_Work request 1_
From the post on Perry Marshall's Evolution 2.0 below, return everything from "It’s an invitation" down to "designing cell phones.", copied word for word.
_Work request 2_
Take the post about Perry Marshall's Evolution 2.0 further, picking up after its final sentence.

_Source passage_
┏━━

I receive emails. Here is from another by Perry Marshall, author of Evolution 2.0.
But it’s not just cancer research. My Evolution 2.0 journey has made it abundantly clear to me that the system underlying virtually all science research is tragically flawed.
Now, if you’re thinking, “Why do I care about science being sold out to the highest bidder?” You can just look around you right now.
It’s an invitation to his podcast:
Science for Sale
Ken McCarthy & Perry Marshall
Wednesday April 22, 2:00 PM Eastern
Besides his Wikipedia entry, what I know of Perry Marshall is from his book. An excerpt provides some insight.
This is a science book, provoked by my burning question: If blind evolutionary forces can produce eyes and hands and ears and millions of species, then why don’t engineers use Darwinian evolution to design cars or write software? Why don’t they teach Darwinism in engineering school? Evolution and natural selection, after all, were heralded as all-powerful, to the point of having godlike qualities. If nature needs no engineers, a little evolution knowledge would surely be useful to us engineers who are stuck in cubicles designing cell phones.
Marshall, Perry. Evolution 2.0: Breaking the Deadlock Between Darwin and Design . BenBella Books, Inc.. Kindle Edition.
This is from a section with the title “What You Can Expect from This Book,” so it’s not part of the meat. It does give clue to the intent.
What Marshall wants you to understand is “blind evolutionary forces” are not sufficient. Else, engineers would use them to produce novel designs. I get from this he invokes purpose in seeking to make his case, which is what he intends to prove. Reading selections from the book will reveal Marshall is seeking to sell God. He wants to demonstrate a world created by God, as only a being of some sort can provide purpose.
Engineers developing a novel design do so with a purpose in mind. They want something that flies, so they are sure not to make it too heavy. Engineers would never invoke random choices to create a new and improved design.
Except sometimes they do.

┗━━

_Dataset extract_
┏━━

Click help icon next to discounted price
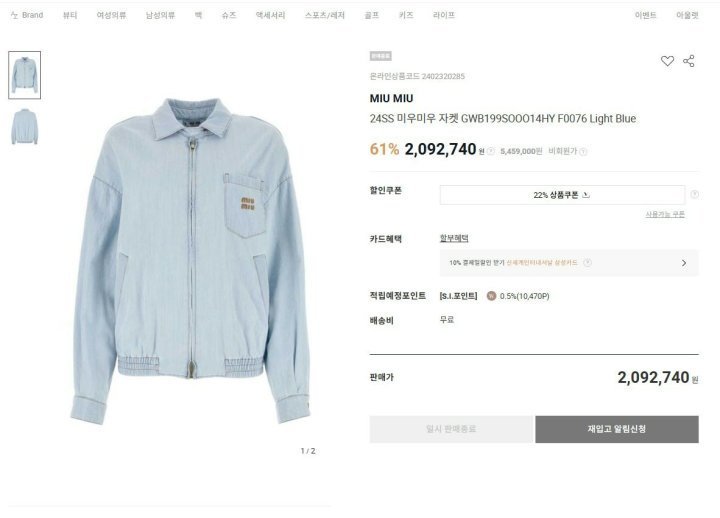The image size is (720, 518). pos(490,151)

┗━━
┏━━

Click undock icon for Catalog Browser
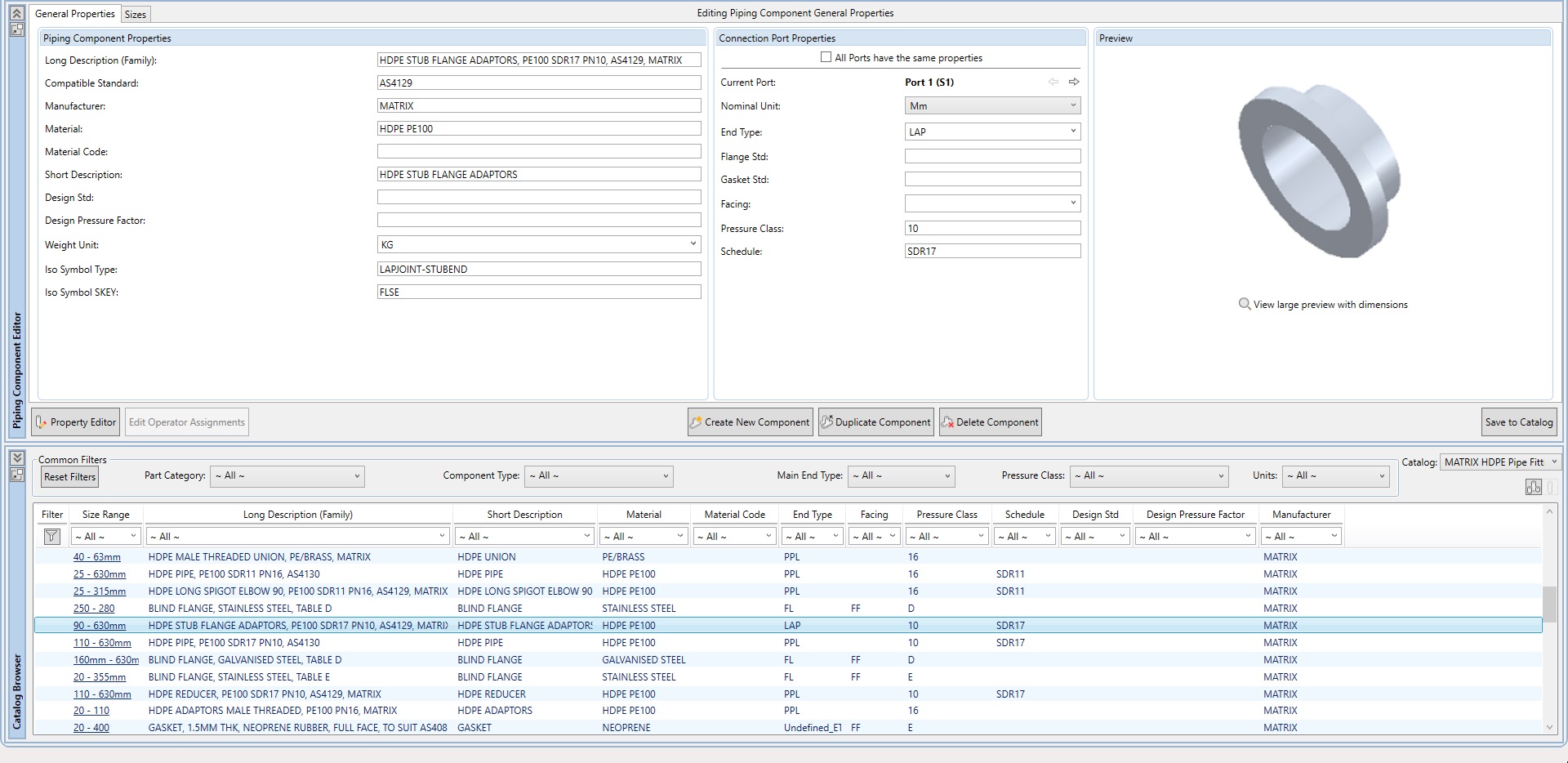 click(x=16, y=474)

┗━━
┏━━

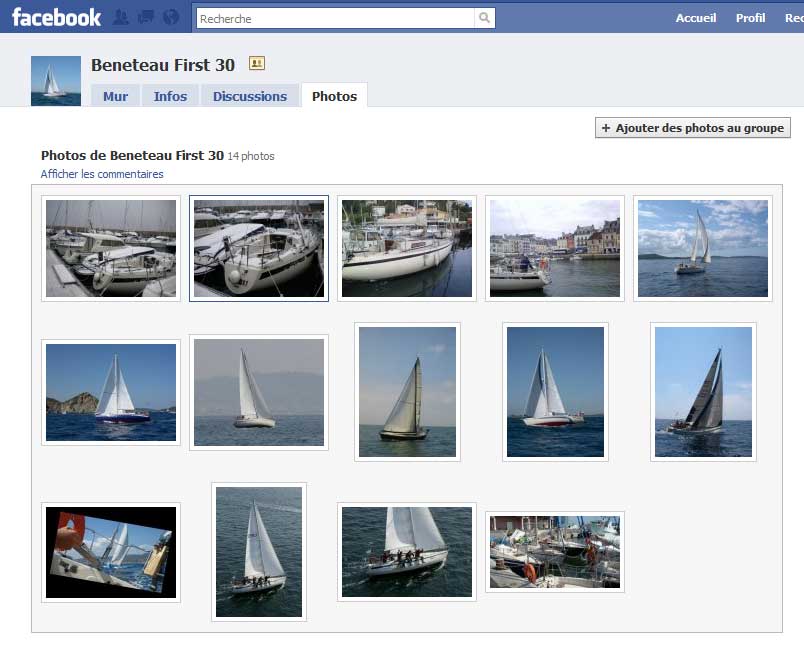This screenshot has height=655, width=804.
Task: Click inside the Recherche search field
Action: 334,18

┗━━

_Written answer 1_
It’s an invitation to his podcast:
Science for Sale
Ken McCarthy & Perry Marshall
Wednesday April 22, 2:00 PM Eastern
Besides his Wikipedia entry, what I know of Perry Marshall is from his book. An excerpt provides some insight.
This is a science book, provoked by my burning question: If blind evolutionary forces can produce eyes and hands and ears and millions of species, then why don’t engineers use Darwinian evolution to design cars or write software? Why don’t they teach Darwinism in engineering school? Evolution and natural selection, after all, were heralded as all-powerful, to the point of having godlike qualities. If nature needs no engineers, a little evolution knowledge would surely be useful to us engineers who are stuck in cubicles designing cell phones.

_Written answer 2_
Hybrid Genetic Algorithm and Linear Programming for Bulldozer Emissions and Fuel-Consumption Management Using Continuously Variable Transmission
This paper develops a hybrid optimization approach combining genetic algorithm (GA) and integer linear programming (ILP) to solve the nonlinear optimization problem of managing the fuel consumption and emissions of a tracked bulldozer. Furthermore, the authors propose that a continuously variable transmission (CVT) can better exploit the efficient zones of the engine maps. The original transmission system of the Caterpillar D6T bulldozer consists of a five-gear transmission, whereas the gear ratios of the proposed CVT are continuous and can be assigned according to transmission design. The fuel consumption and three emission items of the engine, unburned hydrocarbons (HC), carbon monoxide (CO), and nitrogen oxides (NOx), are studied. Vehicle-terrain interactions are formulated and the excavation program is characterized by excavation depth and speed. The target of the multiobjective optimization problem is a combination of fuel rate and three emission items. Results show that, for digging depths less than the bulldozer blade maximum digging depth, the target can be improved by more than 31% using CVT incorporated with GA compared to the conventional transmission, obtained by shifting engine operating points from low efficiency zones to optimum points. Finally, integer linear programming is used in a hybrid manner with GA to solve for the optimum combination of excavation steps in tasks of specified digging depths more than the maximum digging depth of the bulldozer blade. Results show that the proposed method can improve the target value up to 18% with the same digging time, and can improve the target value up to 32% using the hybrid optimization approach without time constraint.
The paper describes the development of an improved transmission design. The development employed genetic algorithms toward achieving an optimum design.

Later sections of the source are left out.